▶ _Task goal_
Leave out the pictures and output exactly the lines below from the one with "Screen dimensions: 1200x500" down to the one with "This screenshot has width=672, height=510.", both of them included.
══ Data provided ══
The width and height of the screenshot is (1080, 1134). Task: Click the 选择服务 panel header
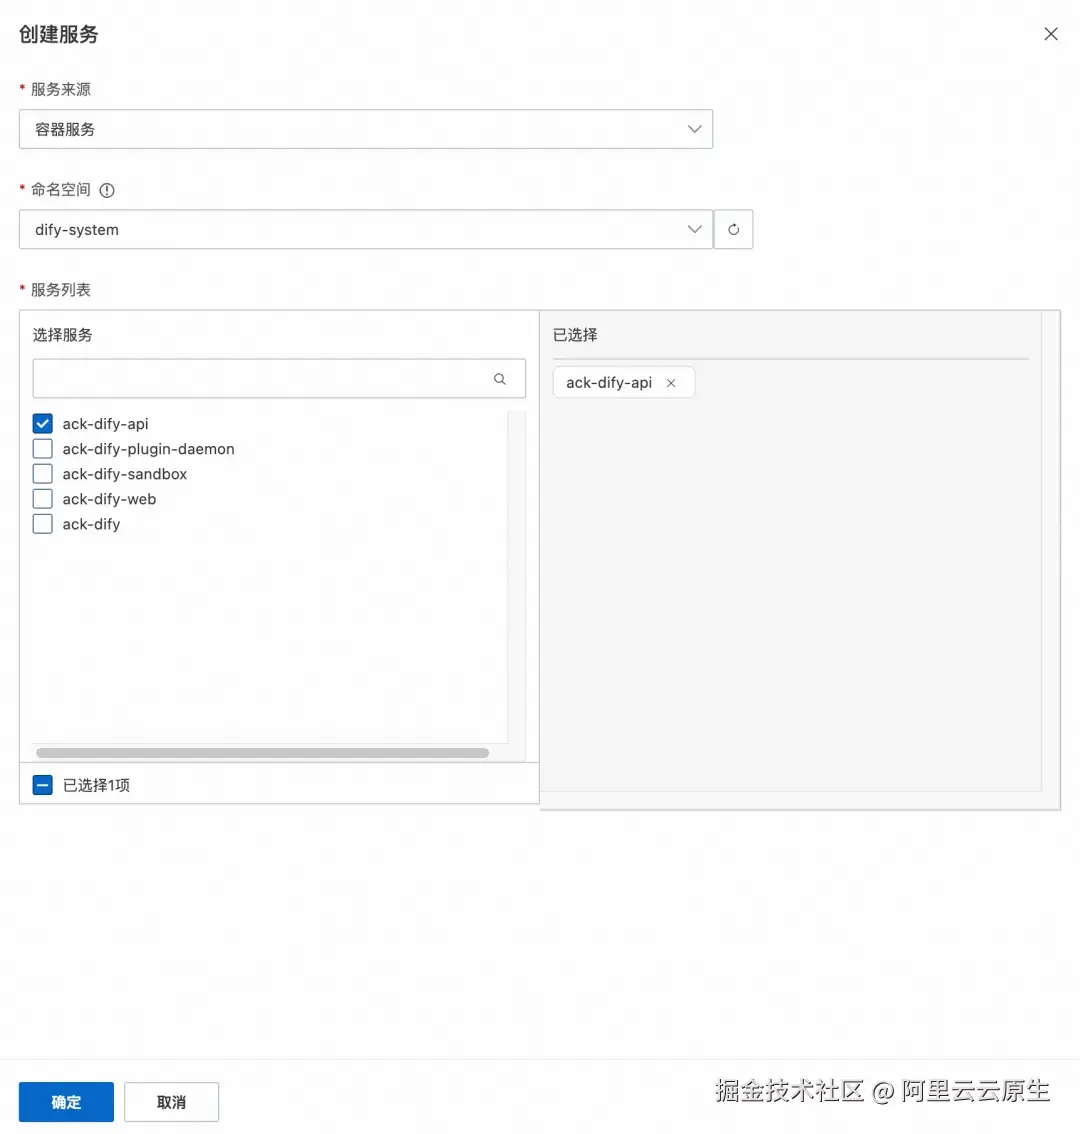[x=62, y=334]
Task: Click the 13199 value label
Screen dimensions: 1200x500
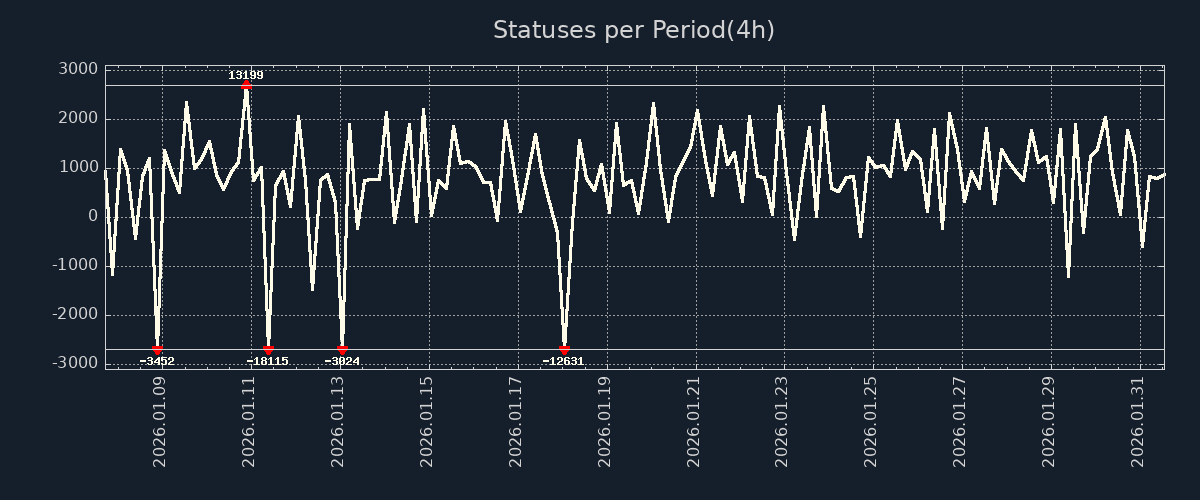Action: click(246, 75)
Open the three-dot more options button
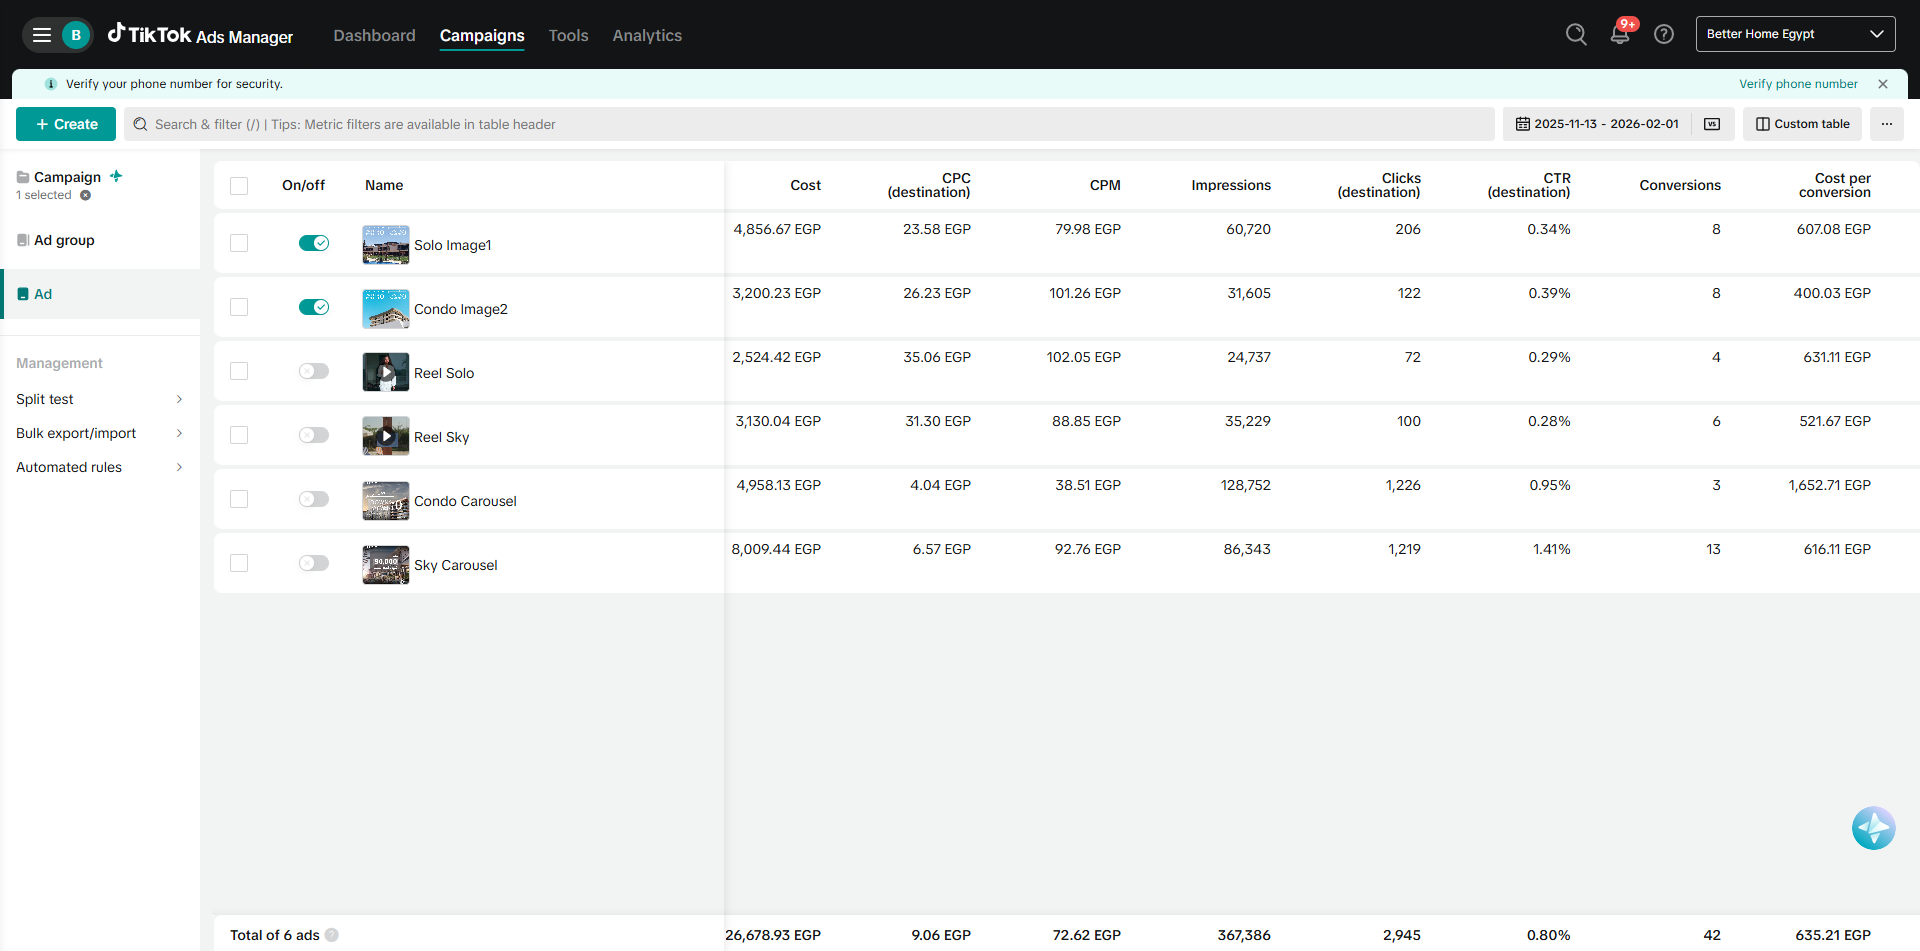 1886,124
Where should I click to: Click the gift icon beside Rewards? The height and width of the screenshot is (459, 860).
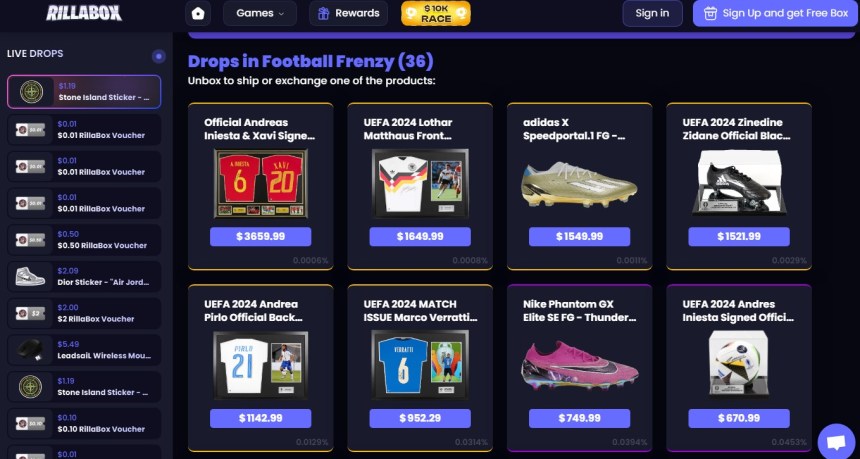pos(324,14)
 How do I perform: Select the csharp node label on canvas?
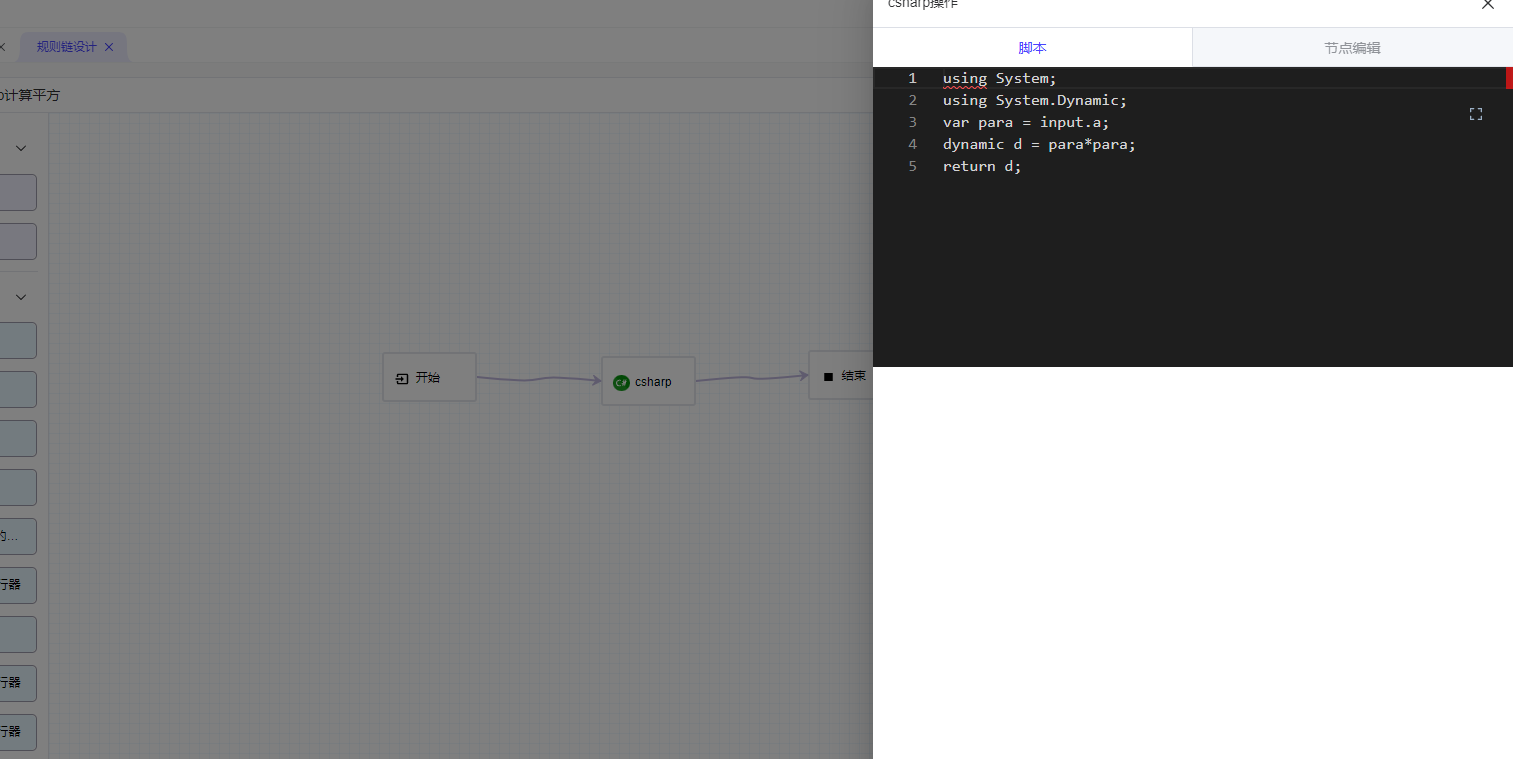point(653,382)
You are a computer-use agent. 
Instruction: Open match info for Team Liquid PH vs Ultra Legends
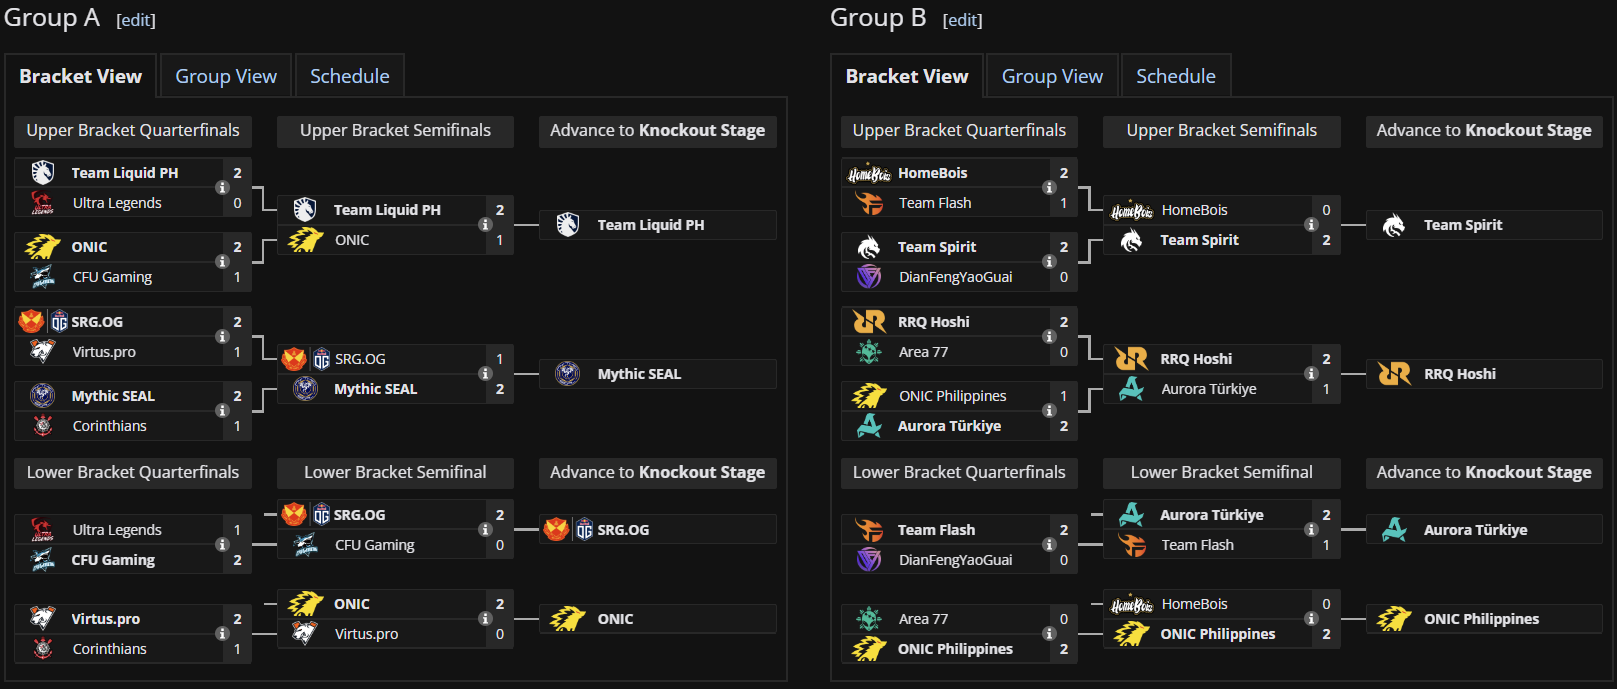[x=222, y=188]
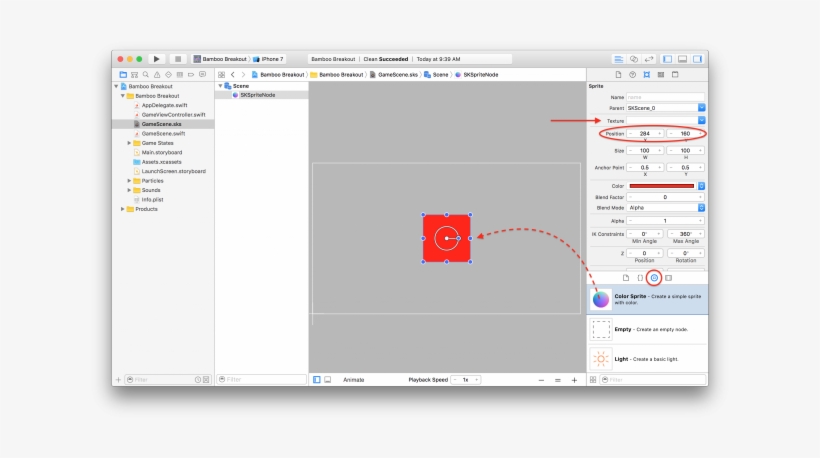Expand the Game States folder
The width and height of the screenshot is (820, 458).
point(129,143)
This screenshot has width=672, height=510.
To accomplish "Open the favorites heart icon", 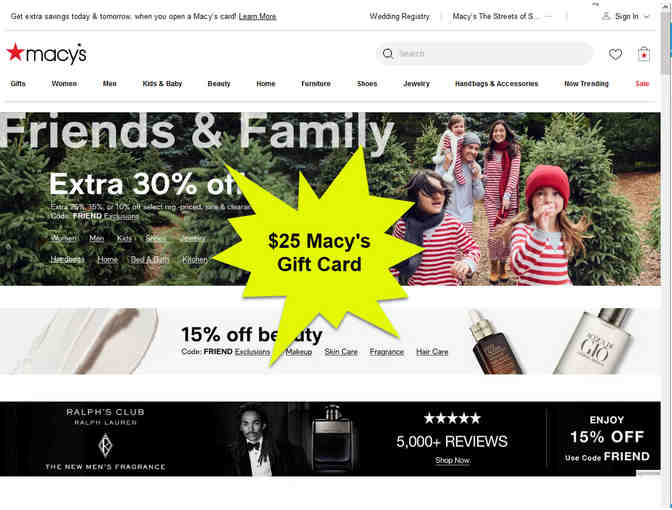I will [615, 54].
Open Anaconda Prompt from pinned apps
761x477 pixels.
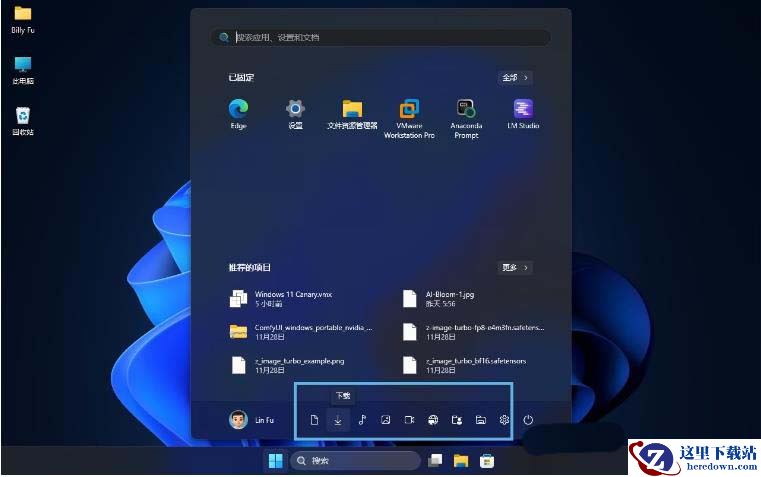tap(466, 110)
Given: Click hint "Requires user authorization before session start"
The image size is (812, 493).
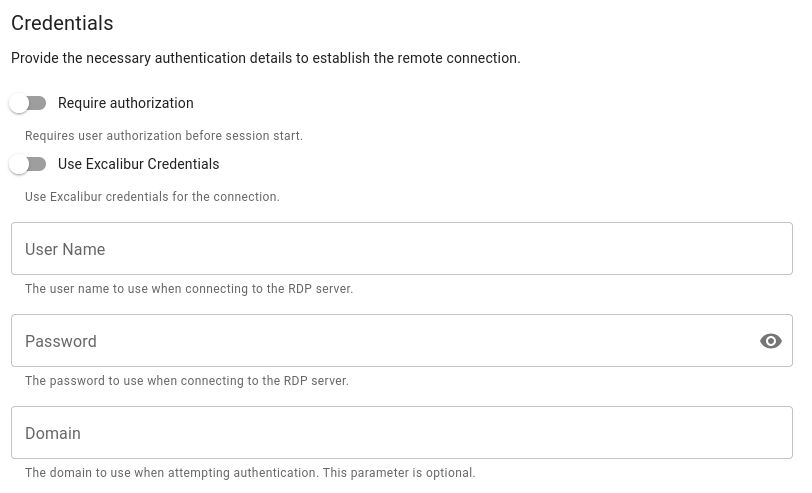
═══
▶ _Solution to this exercise_
Screen dimensions: 1200x500
Action: click(246, 75)
Open the three-dot more options button
 1886,124
Where should I click to: Click the gift icon beside Rewards? The height and width of the screenshot is (459, 860).
pos(324,14)
 How do I perform: Select the csharp node label on canvas?
point(653,382)
You are a computer-use agent. 
Instruction: Open match info for Team Liquid PH vs Ultra Legends
[x=222, y=188]
Expand the Game States folder
The width and height of the screenshot is (820, 458).
point(129,143)
This screenshot has width=672, height=510.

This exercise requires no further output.